Experimental evaluation of rock disintegration detection in drilling by a new acoustic sensor method

Abstract

A simple and reliable method for monitoring the rock properties in drilling is recognized as a global challenge, especially for cluster and infill development well drilling in oil and gas production. To improve the existing limitations in the detection of formation lithology in drilling systems, an acoustic sensor approach for rock disintegration in the drilling using a polycrystalline diamond compact (PDC) drill bit is developed and evaluated. In this paper, we report the application of a special acoustic sensor device to qualitatively survey rock disintegration by rotary drilling. In this work, an acoustic focusing component is designed to assist a condenser microphone in detecting signals emerging in the process of drilling as an integrating information resource. A time-frequency with zoom fast-Fourier-transform analysis method is presented to recognize the acoustic signal features in breaking different rocks. Additionally, principal component analysis and Support Vector Machine method are used to check the qualitative analysis results for the monitored rock information. An experimental investigation considered four types of rock broken by a PDC drill bit with drilling weights ranging from 5 to 12.5 kN and drilling rates ranging from 64 to 128 r/min. To verify the reliability and accuracy of our acoustic rock detection method, two sensors installed in the orthogonal direction are examined.
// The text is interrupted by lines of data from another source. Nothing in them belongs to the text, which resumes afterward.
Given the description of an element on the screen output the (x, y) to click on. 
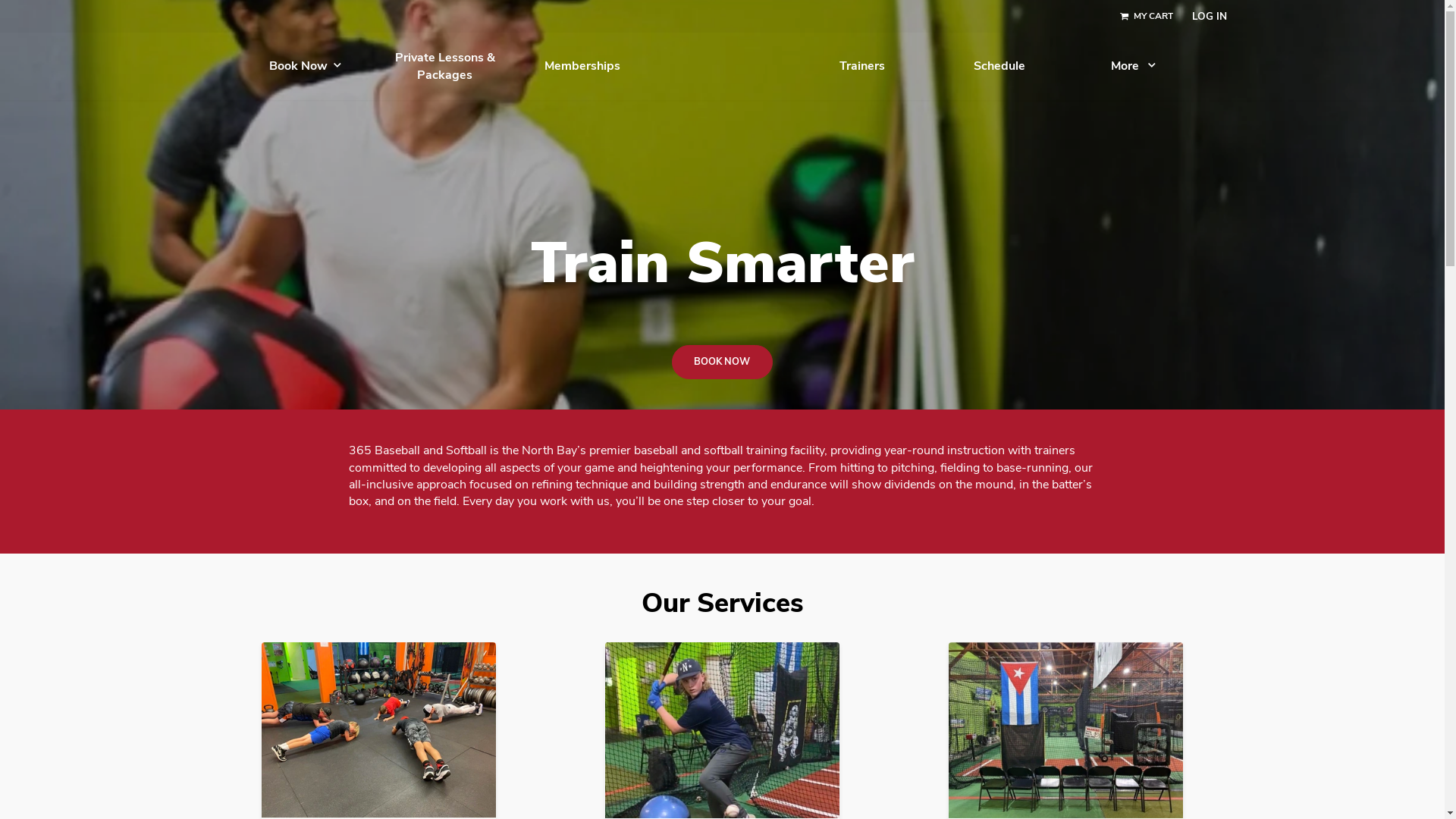
Schedule Element type: text (1249, 82)
Memberships Element type: text (727, 82)
Trainers Element type: text (1077, 82)
BOOK NOW Element type: text (902, 452)
Private Lessons & Packages Element type: text (555, 82)
Given the description of an element on the screen output the (x, y) to click on. 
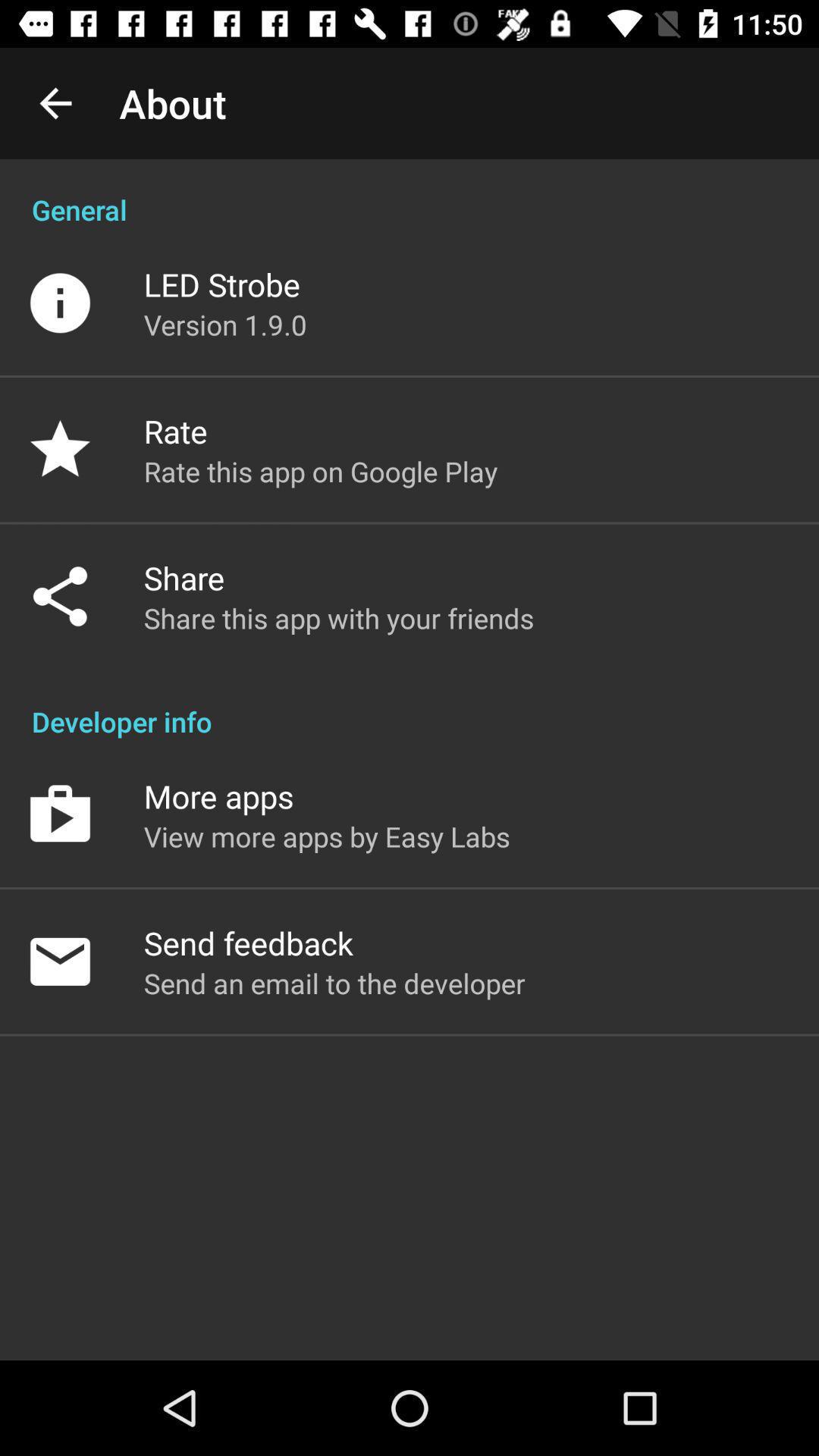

Furthermore, the coherent analysis was used to reveal the correlation of the output auto-correlation spectrum for each measurement. The results show that there is a good average percentage of lithology calculated by the time-frequency analysis results between the acoustic signal features and different types of rock. Accordingly, the acoustic sensor approach can help enhance the detection of rock properties in drilling systems, laying the foundation for quantitative lithology identification in more complex drilling.